Previously, the European Commissioner for the Internal Market, Thierry Breton, had been very firm in an interview with BFM Business. “We will obviously consider retaliatory measures,” he said, waving the possibility of going “before the WTO” to put forward the European arguments if no amicable solution was found.

“For now, we are focusing on the work of the study group and the solutions that can be found within this framework before discussing other options,” said EU Trade Commissioner Valdis Dombrovskis.

In recent weeks, the risk of a “trade war” between the two allied regions has been raised bluntly.

French Economy Minister Bruno Le Maire thus used the expression during a visit to Berlin in October, while calling for it to be avoided, and German Chancellor Olaf Scholz spoke of the risk of a “huge war tariff”.

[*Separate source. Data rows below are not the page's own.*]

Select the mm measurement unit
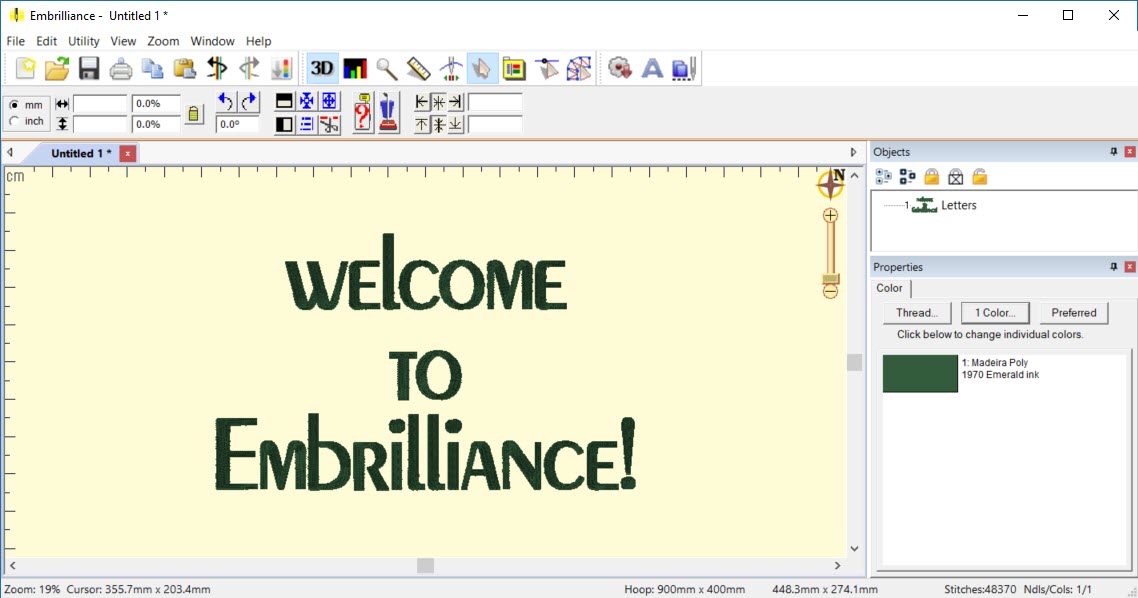 pyautogui.click(x=14, y=103)
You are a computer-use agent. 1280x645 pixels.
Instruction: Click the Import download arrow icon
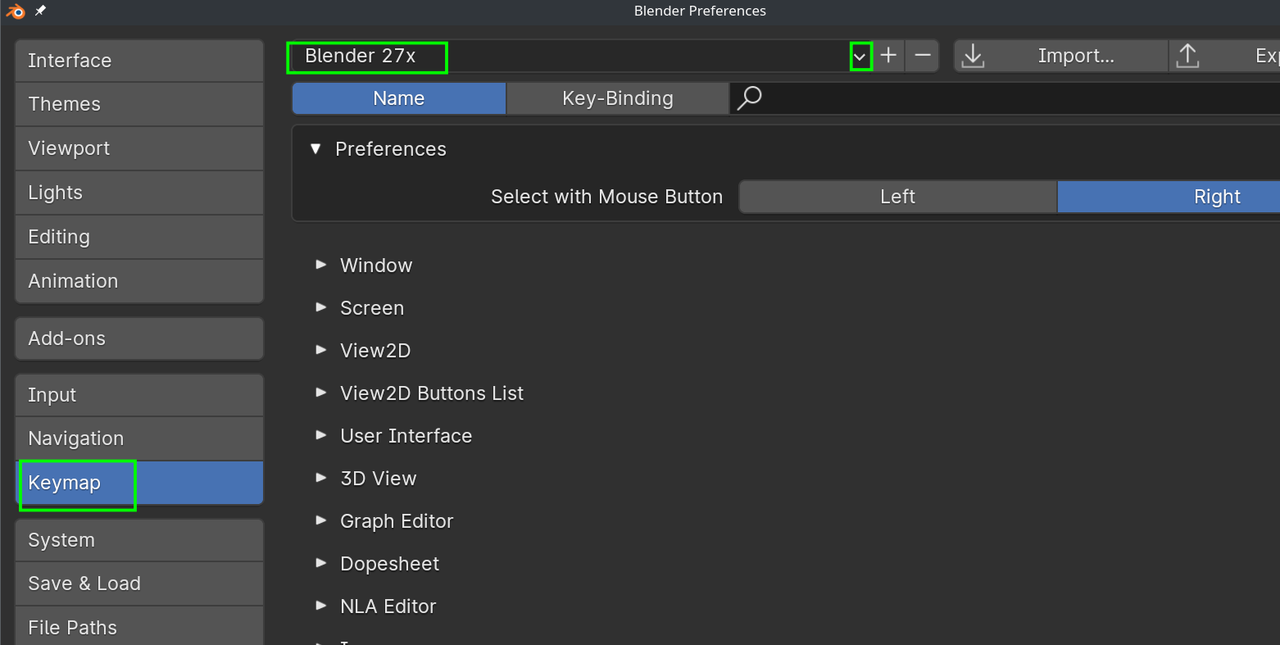click(x=972, y=56)
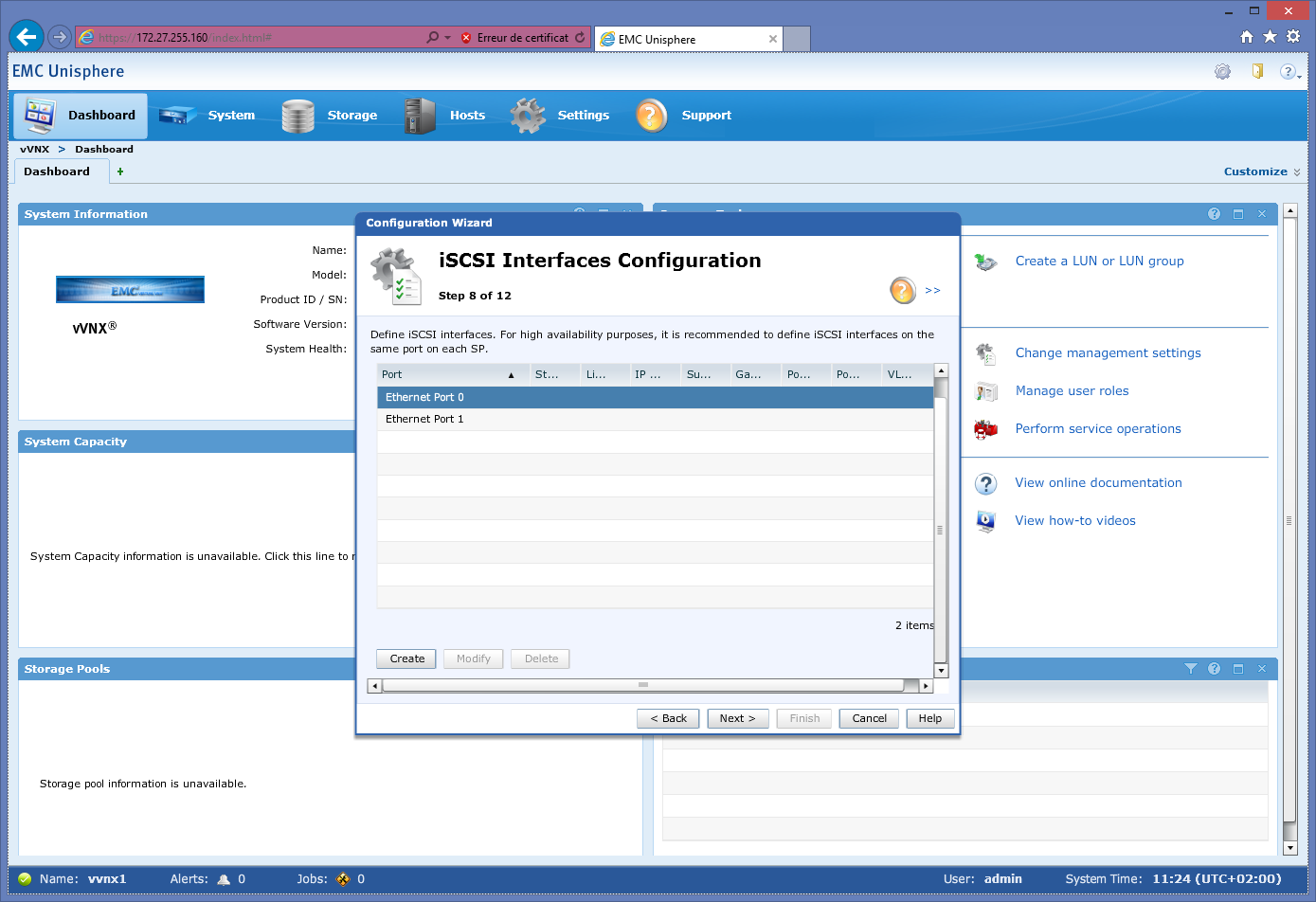Open browser favorites star icon
This screenshot has height=902, width=1316.
1270,37
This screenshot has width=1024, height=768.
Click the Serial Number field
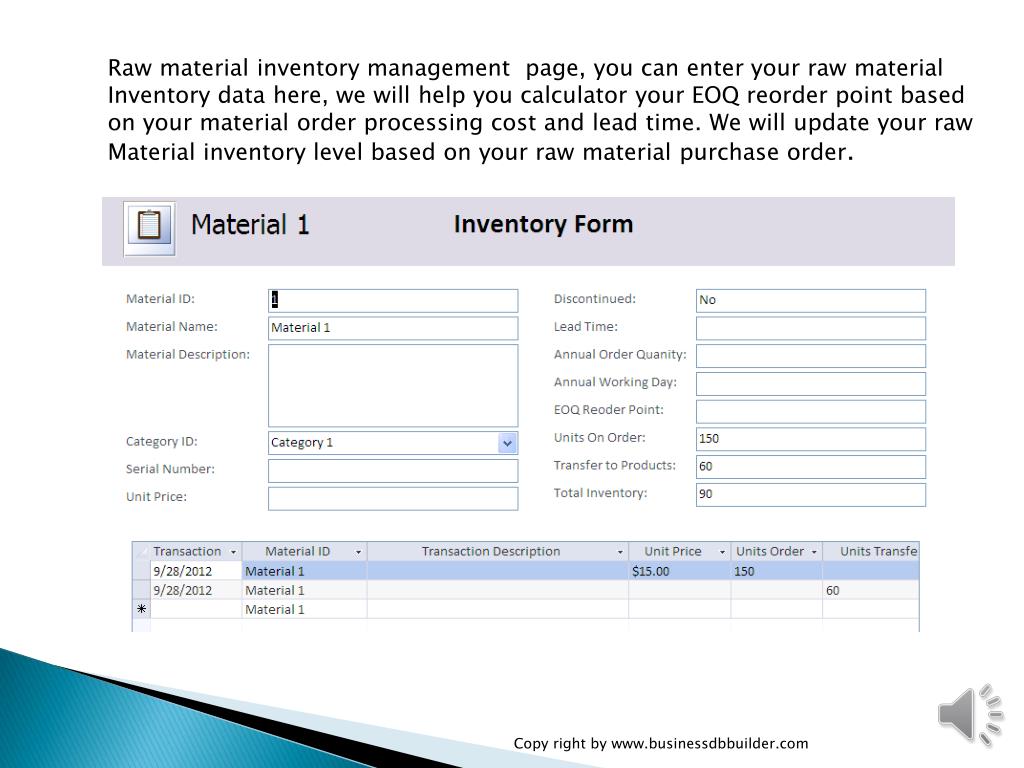[392, 471]
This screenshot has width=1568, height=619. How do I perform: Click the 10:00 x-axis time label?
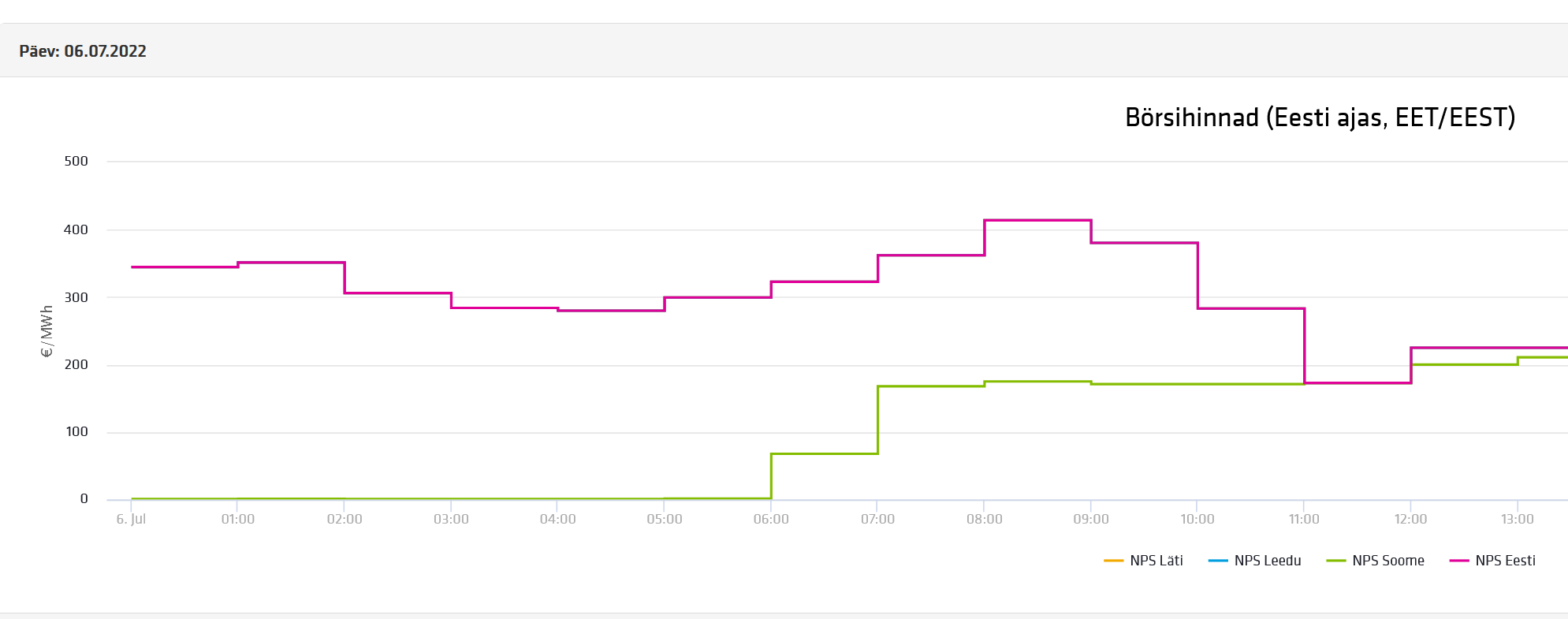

The trade war is not new in relations between the United States and the European Union, which have had to settle several disputes in recent years. Among them, the face-to-face between the European aeronautics giant Airbus and the American Boeing, again against a backdrop of subsidies, and the imposition of additional customs tariffs by the Trump administration on steel and wood. ‘aluminum.

“The historical irritants are barely appeased when Washington adopts very offensive measures,” commented to AFP Elvire Fabry, expert in trade geopolitics at the European Jacques Delors Institute.

Politically, however, the latter sees more in the measures of the Biden administration “a domestic agenda to protect American interests” than a “declared tariff war” as under the Trump era.

In any case, “there is no time to lose for the Europeans, we are just over three months after their establishment and there have been no encouraging signs of commitment from the States United beyond friendly explanations,” she said.

“The amount of subsidies that the Biden administration offers is four to ten times the maximum amount authorized by the European Commission” in some cases, criticized Bruno Le Maire, in an interview with several European newspapers. According to him, “ten billion investments and thousands of industrial jobs” are at stake.